April 13, 2006

Vital Service, Vital Talks
For SHARE and city, there’s light at the end of the tunnel

By ADAM HYLA
Editor

Cross your fingers. The four-month dispute between the city and its largest and cheapest shelter provider may soon have a happy ending.

The city’s Human Services Department (HSD) and SHARE/WHEEL made good progress in discussing their differences over the Safe Harbors data collection system Monday. The parties drafted a mutual agreement that they have refused to disclose to the press — not until their constituencies sign off.

The final agreement may look something like what City Councilmember Nick Licata proposed about a month ago: that SHARE, the city’s largest and most cost-efficient provider of shelters, collect demographic information on those who sleep in them on a quarterly basis, with no personal identifiers (name, date of birth, gender, Social Security number) needed.

• [TASKS]:
[1] Duplicate the shelter dispute article word for word, starting at "By ADAM HYLA" and stopping after "a happy ending.".
[2] Pick up the shelter dispute article after its last sentence and keep writing it.

• [SOURCE DATA]:
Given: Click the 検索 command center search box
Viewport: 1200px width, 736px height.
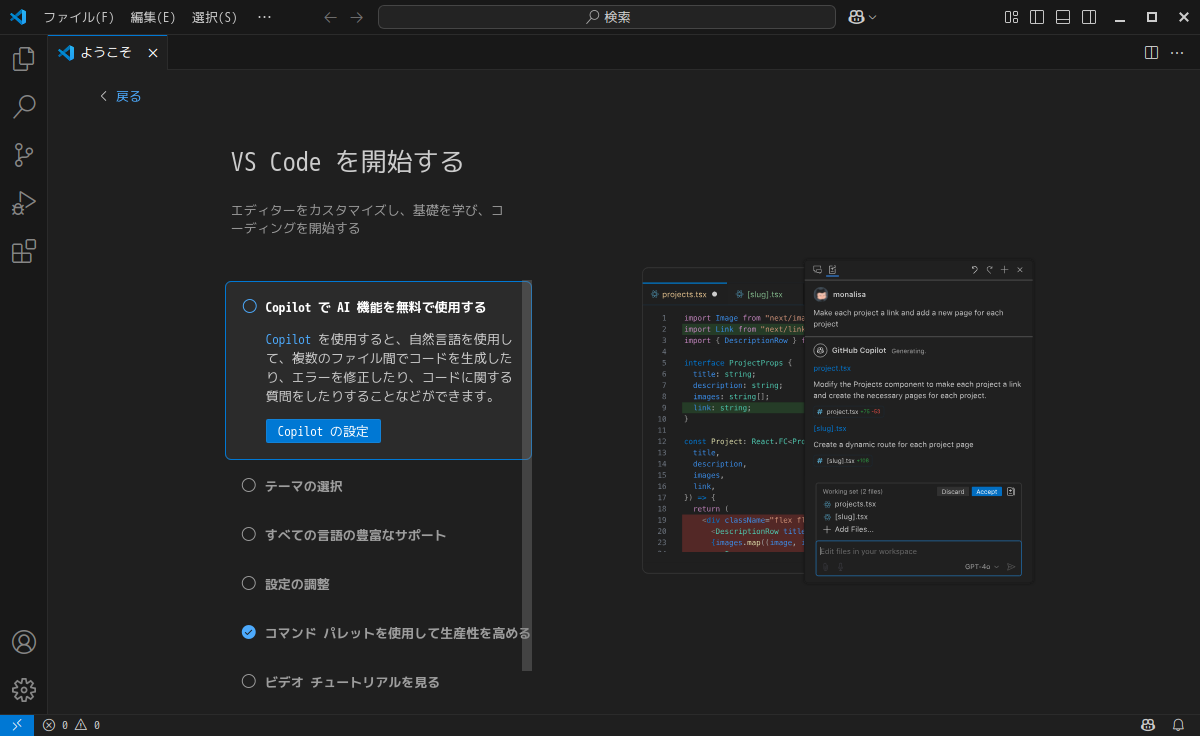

• [RESULTS OF THE EXERCISE]:
[1]
By ADAM HYLA
Editor

Cross your fingers. The four-month dispute between the city and its largest and cheapest shelter provider may soon have a happy ending.

[2]
That the parties are still talking is a victory in itself. The Very Rev. Robert Taylor, Dean of St. Mark’s Episcopal Cathedral, gets lots of credit for using the gravitas of his position to convene Monday’s meeting. Our respect also goes to City Councilmembers Nick Licata and Jan Drago, who have succeeded in keeping the issue alive in the face of a slow-moving bureaucracy. Drago worked with the Mayor’s Office, and Licata originated the proposal for the manual survey that SHARE/WHEEL and Seattle’s Human Services Department (HSD) discussed for four sessions before talks finally broke down. The talks mediated by Taylor picked up where these left off.

SHARE/WHEEL has objected to the personal data system on grounds that are both logistical — that residents at self-managed shelters won’t interview each other about their personal backgrounds, or enter information into computers that they don’t have — and moral. People shouldn’t have to release their personal information to receive a necessity of life.

But perhaps the most compelling argument for SHARE/WHEEL is that data collection shouldn’t trump the direct services that keep people alive tonight.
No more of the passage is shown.